→ Assignment A:
List the race/ethnicity categories given in Table 1 of the passage on S. aureus carriage among hog workers.
→ Assignment B:
Repeat the passage on S. aureus carriage among hog workers between "One hundred eighty" and "North Carolina, 2013–2014.", inclusive.
→ Assignment C:
Write the next part of the passage on S. aureus carriage among hog workers, picking up from its last line.

══ Passage ══

We used logistic regression models with generalized estimating equations and an exchangeable correlation matrix (to account for the nonindependence of observations within households) to estimate associations between IHO workers’ habitual occupational activities and biweekly changes in the presence or absence of nasal carriage of S. aureus-related outcomes. The same model format was used to estimate the relation of IHO workers’ habitual work activities with household members’ biweekly nasal carriage of S. aureus-related outcomes. For households with more than one IHO worker (51 households comprised both IHO workers and household participants; 14/51 included two IHO workers), we used the IHO worker in the household who had the most extreme habitual occupational exposure (e.g., lowest proportion of average face mask use, highest average number of hogs in contact with) to estimate associations with household members’ nasal carriage outcomes.

IHO workers and household members rarely carried MRSA; one IHO worker persistently carried MRSA over 4 months (1%), but no household member did (see Table S4). Thus, this outcome was not examined in statistical models.

Analyses were performed using SAS (version 9.4; SAS Institute, Inc.) and Stata (version 11.2; STAT Corp.). We defined statistical significance as $p<0.05$.

Results

Study Population

One hundred eighty participants comprising 101 IHO workers (56%), 26 adult household members (14%), and 53 minors (30%) enrolled in the cohort between October 2013 and June 2014 and completed at least 1/8 biweekly visits. Participants’ characteristics are described in Table 1. These 180 participants belonged to 80 unique households, 51/80 of which included both IHO workers and household members participating in the cohort study. IHO workers’ personal and occupational exposures that varied during the 4-month study period (e.g., number of hogs in contact with, application of pesticides) are described in Table S2.

Table 1.

Characteristics of 101 industrial hog operation (IHO) workers and 79 household members participating in a 4-month cohort study of Staphylococcus aureus nasal carriage in North Carolina, 2013–2014.

Characteristic	IHO workers	Adult household members	Minor household members
	$n$ (%)a	$n$ (%)a	$n$ (%)a
Total N	101	26	53
Age (y; $\text{mean}\pm \text{SD}$)	$39\pm 11$	$38\pm 15$	$11\pm 3$
Female	45 (45)	19 (73)	28 (53)
Race/ethnicity
Hispanic	89 (88)	23 (88)	49 (92)
African American	12 (12)	2 (8)	3 (6)
White	0 (0)	1 (4)	1 (2)
Education
K–5th grade	—	—	28 (53)
6–8th grade	—	—	16 (30)
9–11th grade	—	—	7 (13)
$<\text{High}\text{school}$	48 (48)	7 (27)	—
$\ge \text{High}\text{school}$	53 (52)	19 (73)	—
Household size
Single person	4 (4)	—	—
2 persons	8 (8)	4 (15)	1 (2)
$\ge 3$ persons	82 (81)	21 (81)	50 (94)
Missing	7	1	2
Household typeb
Worker(s) only	36 (36)	—	—
One worker and household member(s)	37 (37)	25 (96)	35 (66)
Two workers and household member(s)	28 (28)	1 (4)	18 (34)
Used antibiotics prior to enrollment
$\le 3\text{months}$	7 (7)	3 (12)	2 (4)
$>3\text{months}$	90 (89)	23 (88)	50 (94)
Missing	4	0	1
Hospitalized prior to enrollment
$\le 3\text{months}$	2 (2)	2 (8)	1 (2)

═══
══ Exercise data ══

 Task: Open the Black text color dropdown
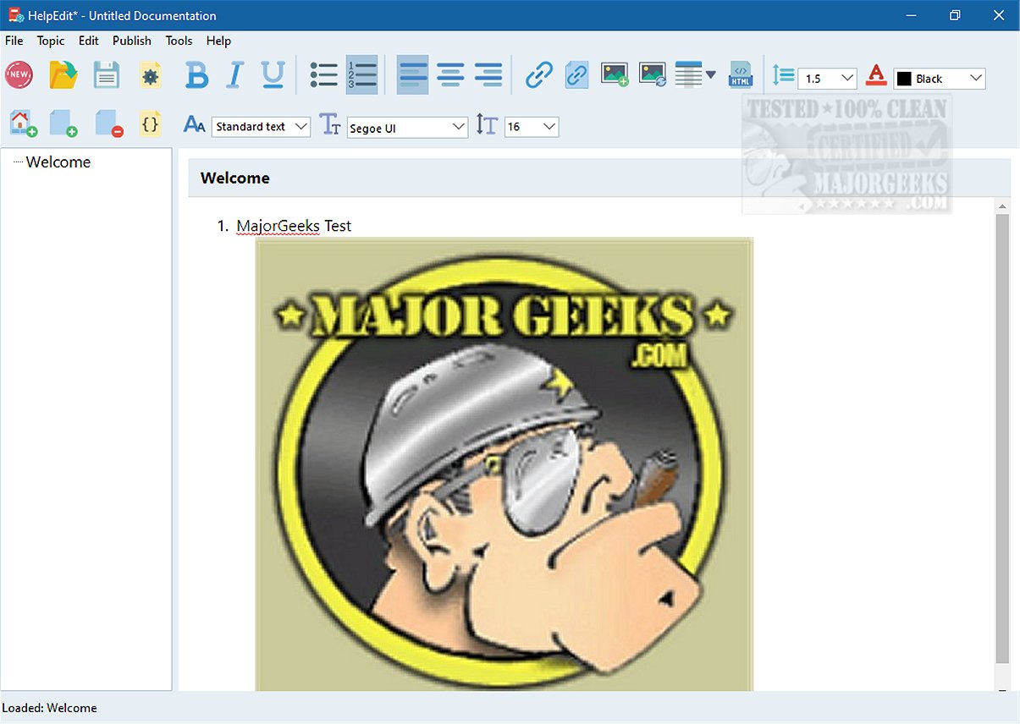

═══
══ Exercise data ══

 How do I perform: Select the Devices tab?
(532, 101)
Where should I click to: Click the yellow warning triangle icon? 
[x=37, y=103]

═══
══ Exercise data ══

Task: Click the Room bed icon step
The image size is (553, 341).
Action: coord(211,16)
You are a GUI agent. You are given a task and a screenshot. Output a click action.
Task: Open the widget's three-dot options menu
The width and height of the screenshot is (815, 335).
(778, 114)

═══

→ Result A:
Hispanic; African American; White

→ Result B:
One hundred eighty participants comprising 101 IHO workers (56%), 26 adult household members (14%), and 53 minors (30%) enrolled in the cohort between October 2013 and June 2014 and completed at least 1/8 biweekly visits. Participants’ characteristics are described in Table 1. These 180 participants belonged to 80 unique households, 51/80 of which included both IHO workers and household members participating in the cohort study. IHO workers’ personal and occupational exposures that varied during the 4-month study period (e.g., number of hogs in contact with, application of pesticides) are described in Table S2.

Table 1.

Characteristics of 101 industrial hog operation (IHO) workers and 79 household members participating in a 4-month cohort study of Staphylococcus aureus nasal carriage in North Carolina, 2013–2014.

→ Result C:
$>3\text{months}$	98 (97)	23 (88)	52 (98)
Missing	1	1	0

Note: Characteristics from participants who completed at least 1/8 biweekly study visits are reported. —, no data available; IHO, industrial hog operation; SD, standard deviation. Modified from Nadimpalli et al. (2016).

^aTotals for each characteristic may not sum to the total number of participants due to missing information.

^bBased on the types of participants who were enrolled. Additional IHO workers or household members who did not participate in the study may have been living in a participant’s household.

A total of 1,588 nasal swabs were collected from participants. We excluded from further analysis all swabs that were frozen prior to processing (129/1,588) because a freezer malfunction during the study caused a reduction in S. aureus recovery. We also excluded from further analysis nasal swabs collected from participants who did not complete at least one of the eight biweekly visits (3/1,588) because the purpose of this study was to examine persistence of nasal carriage rather than prevalence. In total, 1,456 nasal swabs from 101 IHO workers (801 swabs), 26 adult household members (215 swabs), and 53 minors (440 swabs) were included (see Figure S1). Study participants contributed 8 of 9 possible swabs on average ($\text{minimum}=2$, $\text{maximum}=9$).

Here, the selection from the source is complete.